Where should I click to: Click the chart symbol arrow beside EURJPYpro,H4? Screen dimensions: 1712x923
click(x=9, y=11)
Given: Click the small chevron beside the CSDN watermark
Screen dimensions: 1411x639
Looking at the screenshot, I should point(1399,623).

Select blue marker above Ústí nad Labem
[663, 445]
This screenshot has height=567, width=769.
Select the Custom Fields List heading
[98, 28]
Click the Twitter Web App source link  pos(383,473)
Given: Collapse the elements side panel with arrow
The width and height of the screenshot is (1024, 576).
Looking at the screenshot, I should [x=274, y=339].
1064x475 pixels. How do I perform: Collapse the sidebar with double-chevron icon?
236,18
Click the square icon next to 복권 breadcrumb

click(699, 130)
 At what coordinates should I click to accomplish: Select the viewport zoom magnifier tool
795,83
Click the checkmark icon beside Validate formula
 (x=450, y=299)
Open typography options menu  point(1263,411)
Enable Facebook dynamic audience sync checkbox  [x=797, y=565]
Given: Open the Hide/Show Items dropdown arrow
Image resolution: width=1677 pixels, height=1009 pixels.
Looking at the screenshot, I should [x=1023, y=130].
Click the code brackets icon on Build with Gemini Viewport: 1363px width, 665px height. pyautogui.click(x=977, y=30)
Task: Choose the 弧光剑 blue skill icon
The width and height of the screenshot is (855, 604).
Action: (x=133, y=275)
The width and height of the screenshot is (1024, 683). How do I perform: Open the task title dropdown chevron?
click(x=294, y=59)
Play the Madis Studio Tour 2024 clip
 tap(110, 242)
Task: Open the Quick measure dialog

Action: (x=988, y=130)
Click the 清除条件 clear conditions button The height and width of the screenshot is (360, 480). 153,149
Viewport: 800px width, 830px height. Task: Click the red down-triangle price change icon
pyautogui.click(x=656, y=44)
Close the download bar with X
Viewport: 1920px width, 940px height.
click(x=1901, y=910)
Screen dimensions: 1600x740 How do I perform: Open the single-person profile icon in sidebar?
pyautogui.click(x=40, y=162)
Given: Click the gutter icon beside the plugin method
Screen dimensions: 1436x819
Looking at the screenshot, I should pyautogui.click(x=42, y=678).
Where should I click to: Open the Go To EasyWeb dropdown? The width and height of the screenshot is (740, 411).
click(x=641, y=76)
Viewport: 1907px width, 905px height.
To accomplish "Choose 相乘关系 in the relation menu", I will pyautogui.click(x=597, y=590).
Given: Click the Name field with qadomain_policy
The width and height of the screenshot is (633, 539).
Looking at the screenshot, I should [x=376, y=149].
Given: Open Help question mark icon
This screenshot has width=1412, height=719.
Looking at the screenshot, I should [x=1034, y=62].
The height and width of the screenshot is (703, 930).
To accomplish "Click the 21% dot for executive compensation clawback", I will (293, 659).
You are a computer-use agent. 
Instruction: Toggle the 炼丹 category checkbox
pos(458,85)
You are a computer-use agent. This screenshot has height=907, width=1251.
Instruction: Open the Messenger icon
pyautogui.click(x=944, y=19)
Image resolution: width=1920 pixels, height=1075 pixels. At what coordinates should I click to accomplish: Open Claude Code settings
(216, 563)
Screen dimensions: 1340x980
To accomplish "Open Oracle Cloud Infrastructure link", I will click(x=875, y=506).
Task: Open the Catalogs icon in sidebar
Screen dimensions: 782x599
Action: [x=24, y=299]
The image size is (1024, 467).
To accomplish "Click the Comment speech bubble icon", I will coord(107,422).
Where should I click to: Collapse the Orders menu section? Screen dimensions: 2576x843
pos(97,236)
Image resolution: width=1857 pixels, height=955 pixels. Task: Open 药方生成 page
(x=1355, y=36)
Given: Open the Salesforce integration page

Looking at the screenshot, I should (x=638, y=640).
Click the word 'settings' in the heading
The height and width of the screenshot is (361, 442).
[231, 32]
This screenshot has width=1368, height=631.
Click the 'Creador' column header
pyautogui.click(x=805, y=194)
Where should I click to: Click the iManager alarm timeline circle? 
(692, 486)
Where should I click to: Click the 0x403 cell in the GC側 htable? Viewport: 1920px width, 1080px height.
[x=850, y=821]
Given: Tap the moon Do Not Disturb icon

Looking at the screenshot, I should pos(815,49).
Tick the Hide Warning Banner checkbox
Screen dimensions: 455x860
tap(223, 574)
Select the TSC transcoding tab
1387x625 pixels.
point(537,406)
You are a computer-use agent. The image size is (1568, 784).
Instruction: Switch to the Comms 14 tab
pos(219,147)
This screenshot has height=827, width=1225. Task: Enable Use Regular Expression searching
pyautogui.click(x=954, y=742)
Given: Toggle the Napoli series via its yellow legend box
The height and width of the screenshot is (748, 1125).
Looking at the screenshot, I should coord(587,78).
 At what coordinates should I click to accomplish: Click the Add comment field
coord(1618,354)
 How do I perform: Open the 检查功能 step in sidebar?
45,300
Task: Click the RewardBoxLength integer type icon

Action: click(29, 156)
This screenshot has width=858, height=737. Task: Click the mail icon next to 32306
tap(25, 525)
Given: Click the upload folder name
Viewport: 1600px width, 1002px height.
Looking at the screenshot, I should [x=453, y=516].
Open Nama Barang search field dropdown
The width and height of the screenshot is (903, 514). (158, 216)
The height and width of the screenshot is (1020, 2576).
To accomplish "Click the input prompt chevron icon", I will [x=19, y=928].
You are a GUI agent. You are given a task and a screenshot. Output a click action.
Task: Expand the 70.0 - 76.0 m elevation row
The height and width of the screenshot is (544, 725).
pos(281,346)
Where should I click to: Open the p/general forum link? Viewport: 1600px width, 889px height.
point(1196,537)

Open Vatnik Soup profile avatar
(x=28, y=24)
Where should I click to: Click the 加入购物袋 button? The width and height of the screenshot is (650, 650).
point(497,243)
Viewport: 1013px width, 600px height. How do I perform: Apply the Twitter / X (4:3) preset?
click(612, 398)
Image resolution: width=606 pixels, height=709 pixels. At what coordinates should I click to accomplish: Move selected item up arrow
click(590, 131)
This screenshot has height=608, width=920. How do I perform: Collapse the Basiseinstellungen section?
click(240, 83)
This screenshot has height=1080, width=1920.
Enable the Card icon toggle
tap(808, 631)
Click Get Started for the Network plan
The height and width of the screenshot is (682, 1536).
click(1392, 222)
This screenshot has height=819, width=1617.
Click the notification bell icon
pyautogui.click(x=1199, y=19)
+++++
#### [What this task involves]
The answer must be exactly the lines from the one containing "This screenshot has height=608, width=920." through the final line of the data, both ends included, and nothing else.

#### [Task solution]
This screenshot has height=608, width=920. How do I perform: Collapse the Basiseinstellungen section?
click(240, 83)
This screenshot has height=1080, width=1920.
Enable the Card icon toggle
tap(808, 631)
Click Get Started for the Network plan
The height and width of the screenshot is (682, 1536).
click(1392, 222)
This screenshot has height=819, width=1617.
Click the notification bell icon
pyautogui.click(x=1199, y=19)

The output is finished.